▸ **What you will do**
- 1) Reproduce the stretch of the cold cap therapy article from "Normally within the" through "she gladly undertakes." word for word.
- 2) Continue the article about Karen Viger's cold cap therapy from the point where it stops.

For 10 days Karen Viger watched her bathroom sink, shower and mirror anxiously to see if the cold cap therapy she and her husband applied during her first chemotherapy session worked.
The cold cap therapy was used during her cancer treatment to try and save her hair.
She is happy to report that so far the cold cap seems to be working.
Viger was at Essentia Health Wahpeton Clinic Monday morning for her second dose of chemotherapy. Her hair remains glossy and more importantly, is still attached to her head.
"It has gotten a little thinner, but that was expected," Viger said.
Daily News readers were introduced to this Campbell, Minn., couple earlier this month when they first tried the cold cap therapy to try and save her hair from falling out. Viger was diagnosed with breast cancer in January. She is undergoing an intensive course of four chemotherapy sessions, followed by six weeks of radiation therapy.
Normally within the first 10 days of the type of chemotherapy she is undertaking, the hair follicles are damaged to the stage where it falls out. Usually the patient either shaves their head at this point or are bald from the damage to the follicles. Viger seems to be beating the odds with the cold cap therapy and this is one battle she gladly undertakes.
Her husband, Paul Viger can't fight her battle with cancer, nor could he sit by and let his wife wage this war on her own. His choice of attack was to try and save her hair and give her as normal an appearance as possible during these treatments.
"I don't want our children, or Karen, to look in the mirror each day and see a sick person," Paul Viger said. "Society in general doesn't want to see a sick person."
If half of the battle is a willingness to fight, Viger has the best support network available. This battle isn't just about losing hair, it is about controlling one aspect of an illness which gives the sick person little control. It is about maintaining a sense of normalcy when the reality is, Viger is fighting for her life and waging a battle against an opponent which takes no prisoners. The first round against cancer most assuredly goes to Viger. She has a head full of hair and the next attack came about Monday morning as the second of four doses of chemotherapy was administered.
Cold cap therapy has been successfully used in Europe for 20 years. As doctors refined the therapy, the cold cap has given patients a 90 to 95 percent success rate. The cap is cooled to 22 degrees below zero and placed on the patient's scalp, Paul Viger said. The cap cools the head and decreases the amount of chemotherapy to the scalp. This helps save the hair follicles.

▸ **Input data**
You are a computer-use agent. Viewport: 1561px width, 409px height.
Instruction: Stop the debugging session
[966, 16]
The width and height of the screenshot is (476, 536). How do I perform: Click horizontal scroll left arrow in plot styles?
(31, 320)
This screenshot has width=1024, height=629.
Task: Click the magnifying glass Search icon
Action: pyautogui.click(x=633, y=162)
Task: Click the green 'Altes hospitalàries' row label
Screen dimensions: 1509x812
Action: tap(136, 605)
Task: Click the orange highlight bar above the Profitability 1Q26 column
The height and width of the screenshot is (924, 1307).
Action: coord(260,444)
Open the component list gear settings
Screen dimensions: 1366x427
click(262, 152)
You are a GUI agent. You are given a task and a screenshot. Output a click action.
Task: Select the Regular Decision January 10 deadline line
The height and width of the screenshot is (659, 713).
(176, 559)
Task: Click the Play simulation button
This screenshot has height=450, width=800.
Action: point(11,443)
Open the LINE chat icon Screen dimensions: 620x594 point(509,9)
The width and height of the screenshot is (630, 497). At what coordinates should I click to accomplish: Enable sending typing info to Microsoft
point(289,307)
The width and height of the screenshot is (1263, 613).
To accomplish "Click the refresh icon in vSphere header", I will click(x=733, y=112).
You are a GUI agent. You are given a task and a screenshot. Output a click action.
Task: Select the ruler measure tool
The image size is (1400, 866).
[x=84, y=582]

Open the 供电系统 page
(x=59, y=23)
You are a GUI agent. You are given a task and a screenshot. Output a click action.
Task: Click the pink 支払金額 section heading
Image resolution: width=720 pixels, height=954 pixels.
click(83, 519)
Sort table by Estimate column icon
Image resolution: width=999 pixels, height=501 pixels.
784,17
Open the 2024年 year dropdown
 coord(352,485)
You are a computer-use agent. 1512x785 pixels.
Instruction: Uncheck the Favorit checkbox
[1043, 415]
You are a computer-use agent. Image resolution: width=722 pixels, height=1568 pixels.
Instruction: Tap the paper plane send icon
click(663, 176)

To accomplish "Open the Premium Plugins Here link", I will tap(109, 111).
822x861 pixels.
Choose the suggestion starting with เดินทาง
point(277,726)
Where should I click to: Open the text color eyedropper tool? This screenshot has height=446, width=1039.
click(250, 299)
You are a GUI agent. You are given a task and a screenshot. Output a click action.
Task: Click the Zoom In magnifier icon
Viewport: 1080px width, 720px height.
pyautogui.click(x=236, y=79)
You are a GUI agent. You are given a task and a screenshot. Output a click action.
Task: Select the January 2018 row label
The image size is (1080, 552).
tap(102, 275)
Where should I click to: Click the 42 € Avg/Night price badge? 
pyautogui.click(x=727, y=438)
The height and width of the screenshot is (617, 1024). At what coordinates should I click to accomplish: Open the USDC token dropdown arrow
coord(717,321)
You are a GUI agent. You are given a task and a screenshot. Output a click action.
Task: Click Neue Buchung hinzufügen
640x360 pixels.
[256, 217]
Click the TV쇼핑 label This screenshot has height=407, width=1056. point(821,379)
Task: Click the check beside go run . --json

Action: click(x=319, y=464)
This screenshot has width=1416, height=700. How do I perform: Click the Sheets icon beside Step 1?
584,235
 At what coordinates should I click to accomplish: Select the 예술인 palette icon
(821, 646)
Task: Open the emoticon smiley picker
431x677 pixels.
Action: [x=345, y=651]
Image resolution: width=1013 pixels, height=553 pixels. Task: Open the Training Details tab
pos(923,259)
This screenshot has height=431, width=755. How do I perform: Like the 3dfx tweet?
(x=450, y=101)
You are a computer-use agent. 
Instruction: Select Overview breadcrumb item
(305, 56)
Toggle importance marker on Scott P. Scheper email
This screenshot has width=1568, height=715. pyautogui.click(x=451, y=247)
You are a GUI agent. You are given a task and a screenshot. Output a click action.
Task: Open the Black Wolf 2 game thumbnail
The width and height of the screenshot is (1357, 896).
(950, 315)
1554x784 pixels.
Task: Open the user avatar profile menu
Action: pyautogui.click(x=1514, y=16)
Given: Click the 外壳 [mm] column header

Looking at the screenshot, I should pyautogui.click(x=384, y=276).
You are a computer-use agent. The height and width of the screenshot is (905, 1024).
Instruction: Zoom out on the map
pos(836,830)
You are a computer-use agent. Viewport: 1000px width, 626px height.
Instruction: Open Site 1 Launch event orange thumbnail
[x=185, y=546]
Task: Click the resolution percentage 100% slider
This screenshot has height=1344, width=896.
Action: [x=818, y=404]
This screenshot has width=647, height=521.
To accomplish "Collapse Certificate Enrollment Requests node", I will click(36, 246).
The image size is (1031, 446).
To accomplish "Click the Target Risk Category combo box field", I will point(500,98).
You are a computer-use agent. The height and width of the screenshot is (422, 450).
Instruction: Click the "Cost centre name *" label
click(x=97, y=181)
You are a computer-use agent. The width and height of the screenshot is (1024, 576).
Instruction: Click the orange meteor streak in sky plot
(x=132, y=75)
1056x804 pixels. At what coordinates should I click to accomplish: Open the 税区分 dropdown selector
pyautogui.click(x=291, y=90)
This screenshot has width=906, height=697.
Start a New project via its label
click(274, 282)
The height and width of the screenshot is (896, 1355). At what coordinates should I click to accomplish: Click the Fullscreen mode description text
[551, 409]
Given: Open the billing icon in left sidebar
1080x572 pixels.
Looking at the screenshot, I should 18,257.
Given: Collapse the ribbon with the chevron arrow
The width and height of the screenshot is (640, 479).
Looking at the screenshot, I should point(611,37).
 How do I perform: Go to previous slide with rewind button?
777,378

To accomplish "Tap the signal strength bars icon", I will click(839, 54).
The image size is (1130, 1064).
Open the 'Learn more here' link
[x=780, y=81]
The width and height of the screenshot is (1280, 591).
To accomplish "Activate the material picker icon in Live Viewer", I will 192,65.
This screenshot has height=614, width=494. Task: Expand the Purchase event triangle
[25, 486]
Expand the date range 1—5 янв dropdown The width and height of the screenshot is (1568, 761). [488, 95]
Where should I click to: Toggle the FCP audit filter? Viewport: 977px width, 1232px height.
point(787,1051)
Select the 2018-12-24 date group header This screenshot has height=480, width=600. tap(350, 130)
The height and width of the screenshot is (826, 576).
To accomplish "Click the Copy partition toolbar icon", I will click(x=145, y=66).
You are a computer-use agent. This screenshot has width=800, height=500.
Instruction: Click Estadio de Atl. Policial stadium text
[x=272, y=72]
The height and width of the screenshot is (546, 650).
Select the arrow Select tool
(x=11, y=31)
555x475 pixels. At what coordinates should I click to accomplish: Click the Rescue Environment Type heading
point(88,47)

▸ **Your written answers**
- 1)
Normally within the first 10 days of the type of chemotherapy she is undertaking, the hair follicles are damaged to the stage where it falls out. Usually the patient either shaves their head at this point or are bald from the damage to the follicles. Viger seems to be beating the odds with the cold cap therapy and this is one battle she gladly undertakes.

- 2)
"I wish the medical community would embrace this therapy more," Paul Viger said. "Doctors won't straight out recommend this type of therapy. Patients should know about this as it will at least give them a choice."
Karen Viger waited patiently for her helpers to put the cold cap on during her session. The cold caps need to sit on dry ice for three hours to reach the correct temperature. Because this was her second session, she knew what to expect with the frozen caps being placed on her head.
"At first it is a little intense until my scalp freezes," she said.
The cold caps need to be replaced every 30 minutes during treatment and for an additional four hours after. A timer was placed on the counter of her treatment room to signal when the next cap needed to be placed.
"I got a little tired of changing caps," she said of her first experience with the cold caps, "and that evening I was exhausted. But I listened to my body and went to bed early."
As her helpers settled into their new routine, Karen Viger remained optimistic about her hair.
"To me all of this is worth it," she said. "If it does work, it is one piece of the whole cycle I have some control over. This cold cap therapy gives me a little power over my cancer."
If she can maintain the course of treatments as set by her doctors, her third chemotherapy session will be May 14, with the final dose administered June 4. After two to three weeks of healing, Viger will begin a daily radiation treatment in Fargo for six weeks. If she can get through the next few sessions of chemotherapy with her hair, she should be one of the 90 to 95 percent of people who used the cold cap therapy successfully.